Sérieusement : "Le bruit des silences" ? "Les fidélités successives" ? Je décrète officiellement fermée la saison des oxymores dans les titres, merci de transmettre aux éditeurs (eeeh, oui, pour un livre publié, c'est d'ordinaire l'éditeur et non l'auteur qui a le dernier mot sur le titre).


J'ai récemment découvert Culturez-vous, le blog de Sébastien Almira, qui me racontait qu'après avoir été juré du même prix il y a deux ans, il avait ressenti une certaine lassitude. Sur le coup je me suis dit "Ouais, c'est un libraire, il est blasé de recevoir des bouquins gratuitement". Et je commence à le comprendre.

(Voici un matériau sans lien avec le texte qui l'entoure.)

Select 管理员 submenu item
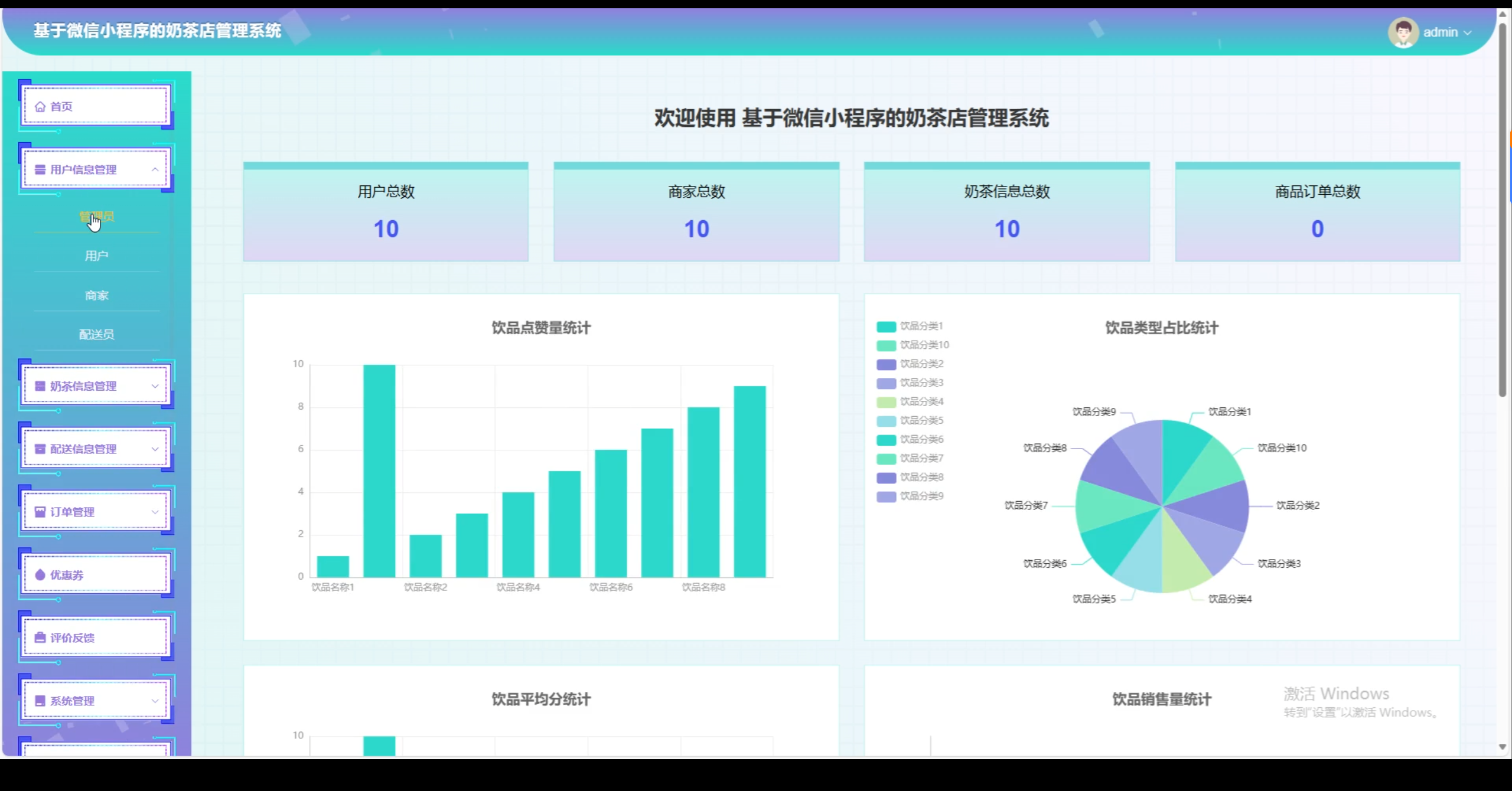This screenshot has height=791, width=1512. (97, 217)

Pourtant, l'exercice est intéressant parce que cette lassitude vient de ce qu'on est moins surpris en mai qu'en février des sélections de livres qu'on reçoit. On finit par saisir une ligne, et celle du Livre de Poche n'est pas tout à fait celle à laquelle je m'attendais. En fait je ne m'attendais à rien, je lisais sans regarder le nom de l'éditeur. Surtout pour du poche. J'ai commencé à regarder les lignes éditoriales des maison, non en tant que lecteur, mais, vanité utilitariste, quand j'ai commencé à chercher un éditeur pour mon premier roman.

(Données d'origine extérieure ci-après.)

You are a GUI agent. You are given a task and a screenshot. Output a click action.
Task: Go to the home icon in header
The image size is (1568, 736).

Le Livre de Poche me paraît populaire, mais probablement pas de gauche. Et plutôt féminine. Plutôt française qu'étrangère, plutôt bien pensante que destroy. Et pour le moment, pas très rigolote.

Pour ce prix des lecteurs, j'ai déjà chroniqué les titres suivants :

Swamplandia, de Karen Russel. Pas mal du tout, malgré un ventre mou et des promesses non tenues.

La demoiselle des Tic-Tac, de Nathalie Hug. Bien trop sage à mon goût.

Yellow Birds, de Kevin Powers. La guerre d'Irak, la seconde, de l'intérieur, superbe et horrible.

Canal Mussolini, d'Antonio Pennacchi. Passionnant, dérangeant, un style physique et paysan, dément.

Le Problème Spinoza, d'Irvin Yalom. Un livre de propagande pour la psychanalyse, j'ai détesté.

L'unité de Ninni Holmqvist. Un petit livre noir d'anticipation, trop linéaire, fade, mal écrit (ou mal traduit ?)

Le diable tout le temps de Donald Ray Pollock. Un beau livre noir, une écriture très physique, j'ai adoré.



Et je n'ai pas chroniqué Partages, de Gwenaelle Aubry, qui m'est tombé des mains, malgré trois tentatives de lecture complète.

Bref, je passe pas mal de temps sur ce prix des lecteurs du Livre de Poche alors que pour un livre sur deux, je me force un peu pour le lire en entier.

La chronique de lundi sera donc un bol d'air puisque je parlerai sans doute de La place, d'Annie Ernaux, disponible chez Folio.


PS : pas d'audio pour ces annonces intermédiaires.